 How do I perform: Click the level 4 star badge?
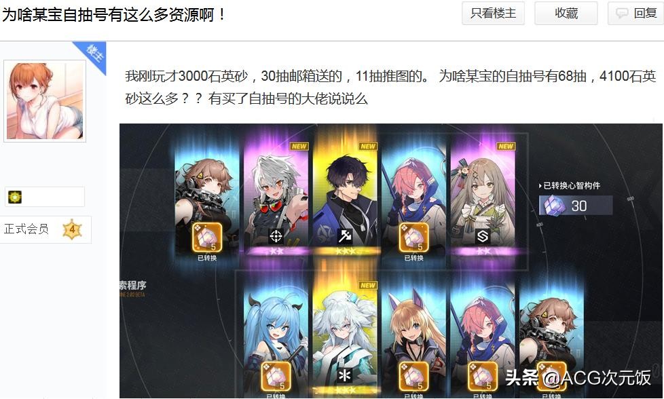73,229
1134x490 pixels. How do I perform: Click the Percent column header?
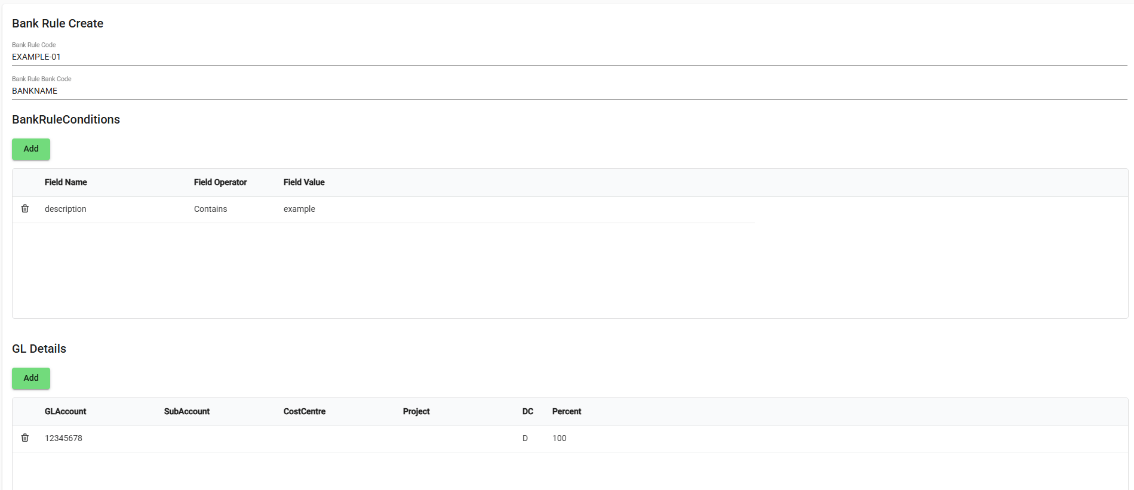[x=567, y=412]
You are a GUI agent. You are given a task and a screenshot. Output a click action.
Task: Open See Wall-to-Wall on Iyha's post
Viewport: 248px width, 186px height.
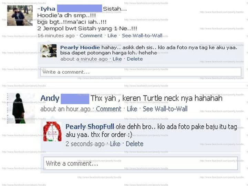pos(142,35)
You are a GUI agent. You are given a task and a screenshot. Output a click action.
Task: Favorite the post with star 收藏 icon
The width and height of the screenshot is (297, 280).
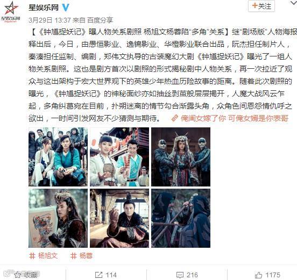click(27, 275)
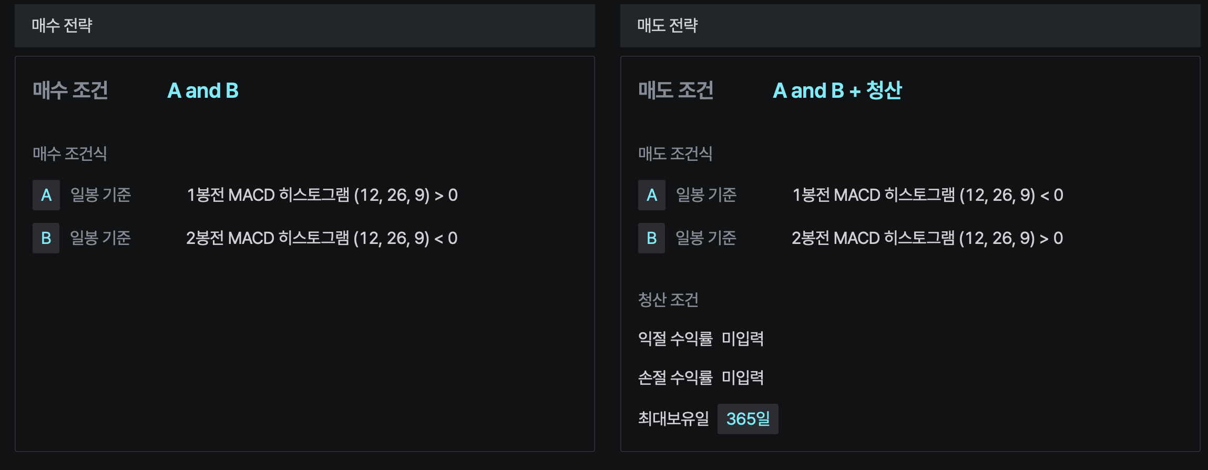Image resolution: width=1208 pixels, height=470 pixels.
Task: Click the 최대보유일 label
Action: click(673, 418)
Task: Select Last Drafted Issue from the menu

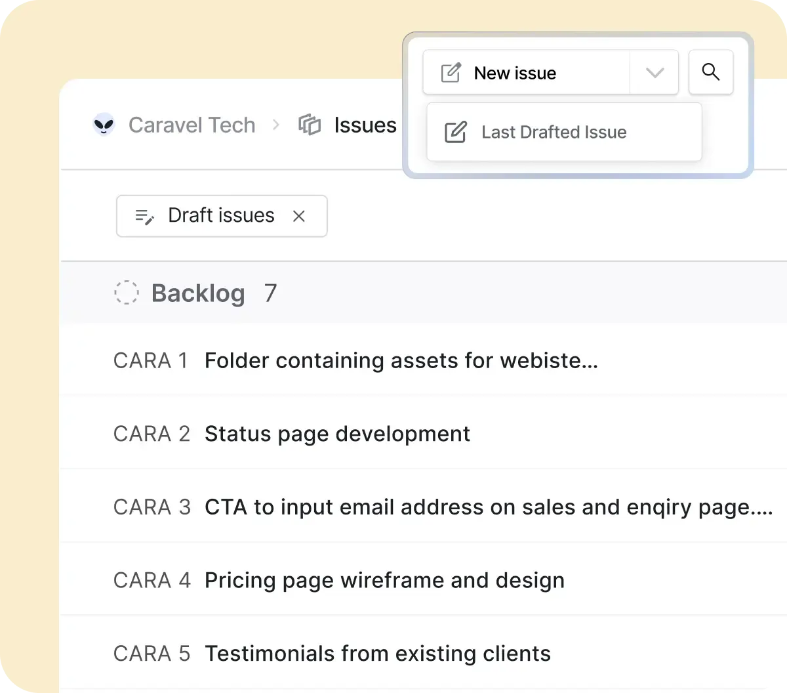Action: [x=554, y=132]
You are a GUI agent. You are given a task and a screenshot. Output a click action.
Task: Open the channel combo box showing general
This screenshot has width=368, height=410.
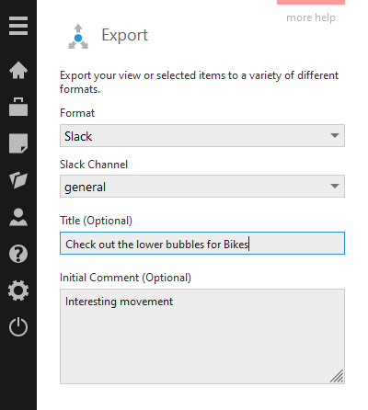click(202, 187)
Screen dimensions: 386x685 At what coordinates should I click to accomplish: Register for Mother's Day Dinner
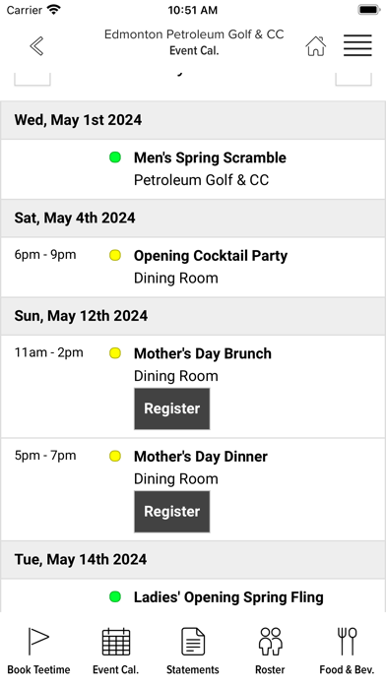coord(171,511)
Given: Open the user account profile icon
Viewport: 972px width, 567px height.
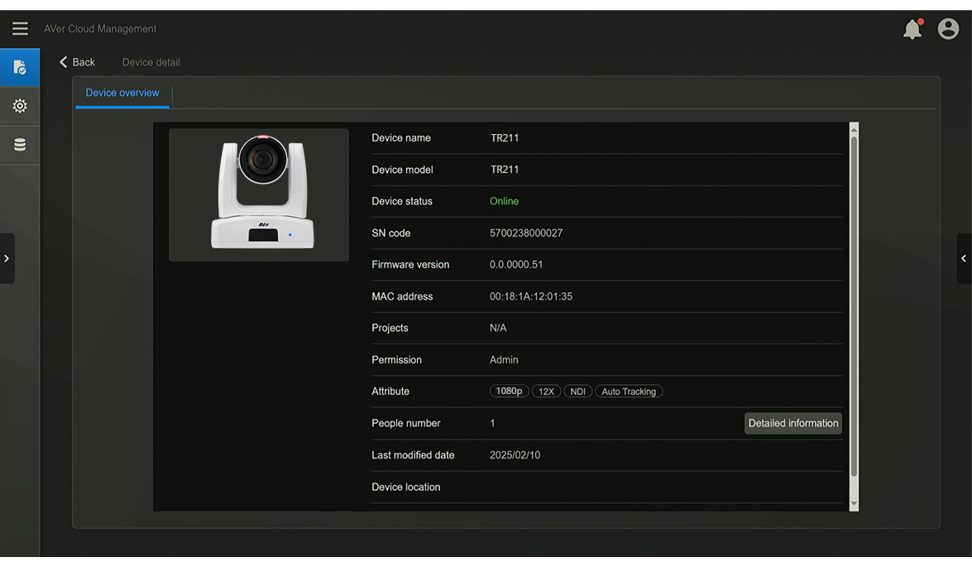Looking at the screenshot, I should point(948,29).
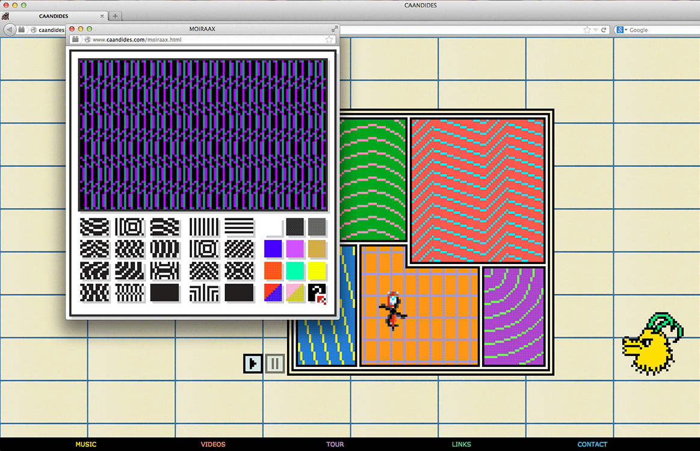The image size is (700, 451).
Task: Pick the horizontal stripes pattern tile
Action: coord(239,227)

☆ ☆ ☆

#### Given request:
Rewrite all the rows above with "GUI agent" changed to "screen assistant" and everything else left as it is, leaving out the pictures.

#### Task output:
 How do I perform: Click the level 4 star badge?
73,229
1134x490 pixels. How do I perform: Click the Percent column header?
[x=567, y=412]
You are a screen assistant. You are given a task and a screenshot. Output a click action.
Task: Open See Wall-to-Wall on Iyha's post
Viewport: 248px width, 186px height.
pos(142,35)
You are a screen assistant. You are given a task and a screenshot. Output a click action.
Task: Favorite the post with star 收藏 icon
The width and height of the screenshot is (297, 280).
click(27, 275)
Image resolution: width=1208 pixels, height=470 pixels.
Task: Click the 최대보유일 label
Action: click(673, 418)
Task: Select Last Drafted Issue from the menu

Action: [x=554, y=132]
You are a screen assistant. You are given a task and a screenshot. Output a click action.
Task: Open the channel combo box showing general
This screenshot has width=368, height=410.
click(202, 187)
Screen dimensions: 386x685 At what coordinates should I click to accomplish: Register for Mother's Day Dinner
coord(171,511)
Given: Open the user account profile icon
Viewport: 972px width, 567px height.
Looking at the screenshot, I should point(948,29).
The image size is (700, 451).
Task: Pick the horizontal stripes pattern tile
Action: coord(239,227)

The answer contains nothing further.